The following two updates has been released for Debian 7 LTS:
[DLA 474-1] dosfstools security update
[DLA 475-1] python-tornado security update
[DLA 474-1] dosfstools security update
[DLA 475-1] python-tornado security update
[DLA 474-1] dosfstools security update
-----BEGIN PGP SIGNED MESSAGE-----
Hash: SHA256
Package : dosfstools
Version : 3.0.13-1+deb7u1
CVE IDs : CVE-2015-8872 CVE-2016-4804
It was discovered that there was an invalid memory and heap overflow
vulnerability in dosfstools, a collection of utilities for making and
checking MS-DOS FAT filesystems.
For Debian 7 "Wheezy", this issue has been fixed in dosfstools version
3.0.13-1+deb7u1.
We recommend that you upgrade your dosfstools packages.

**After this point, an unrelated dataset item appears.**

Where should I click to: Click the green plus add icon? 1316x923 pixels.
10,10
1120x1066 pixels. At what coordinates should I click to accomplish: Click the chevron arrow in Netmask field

[DLA 475-1] python-tornado security update
-----BEGIN PGP SIGNED MESSAGE-----
Hash: SHA512
Package : python-tornado
Version : 2.3-2+deb7u1
CVE ID : CVE-2014-9720
It was discovered that python-tornado, a Python web framework and
asynchronous networking library, was susceptible for the BREACH attack.
The XSRF token is now encoded with a random mask on each request. This
makes it safe to include in compressed pages without being vulnerable.
For Debian 7 "Wheezy", these problems have been fixed in version
2.3-2+deb7u1.
We recommend that you upgrade your python-tornado packages.